In some cases of reported complaints or potential neglect or abuse, surveyors already have a good idea as to which patients will need to be surveyed. Under the new recommendations from the Inspector General, surveyors would use this same tactic when conducting routine surveys for state licensure.
One important aspect to note on this is that the report does not indicate if accredited agencies would be included. CHAP, Joint Commission, and ACHC accredited agencies who face tougher standards typically don’t get surveyed by each state unless a complaint is lodged. But these accrediting bodies also may not have access to the data that state surveyors do.
The IG sampled 28 home health agencies’ patient lists or rosters for surveys. The IG focused solely on Medicare patients, as most surveyors do unless the agency is heavily populated by Medicaid patients.
Of the 28 agency patient lists, nearly one third of them were incomplete. The patient lists were compared against OASIS submissions. In one extreme case, 90% of the patients who were admitted to the agency were removed from the list provided to the surveyors. States that were sampled include high-risk, known areas for prevalent fraud.
The IG has made several recommendations to improve the accuracy of the surveying process. While this might not seem advantageous to agencies, you always have to revert to the mantra, if you aren’t doing anything wrong, what do you have to hide? One of the recommendations is for the surveyors to preselect patients to survey from OASIS data. The alternative method is for surveyors to use claim data from the FISS DDE system.

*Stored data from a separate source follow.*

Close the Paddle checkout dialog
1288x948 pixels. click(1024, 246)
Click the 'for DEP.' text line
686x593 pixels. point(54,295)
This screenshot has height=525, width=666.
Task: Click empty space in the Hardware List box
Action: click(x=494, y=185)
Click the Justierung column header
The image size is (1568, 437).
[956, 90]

Both of these methods could improve the integrity of the home health system and help relieve some of the negative tones that are often associated with the industry. However, some agencies that are compliant may get caught up in a situation in which data doesn’t always match reality. Lists provided by surveyors will be dependent on being run properly for the correct survey period and must only include those claims that surveyors are expected to review.
For instance, there is a gray area with Medicare Advantage claims. While OASIS data is submitted, do these patients get included as their services are paid indirectly from Medicare to an insurance carrier and then onto the agency? Patient lists that are derived from FISS DDE entries might be the more reliable source. Rather than relying on clinical data, the surveyors can pull patient demographics, the episodes in which care was provided, and total reimbursement.
Combining the two methods and relying on each rather than using one method or the other will likely give surveyors much more information to work with. For many agencies this shouldn’t be a problem. But for agencies who have questionable billing practices or over utilization, these could be just some of the many targets that the data could identify.
Much of the new focus on data driven survey analysis comes from CMS’ intent to utilize more data and information already at its fingertips. The Trump administration has focused on using data to drive more progress towards efficiency and less waste. The IG’s report and analysis is just the beginning of in-depth reviews across all areas under the purview of CMS’s authority. In the coming months, we can expect to see more reports and analysis on how providers utilize government resources and recommendations on how efficiencies can be obtained.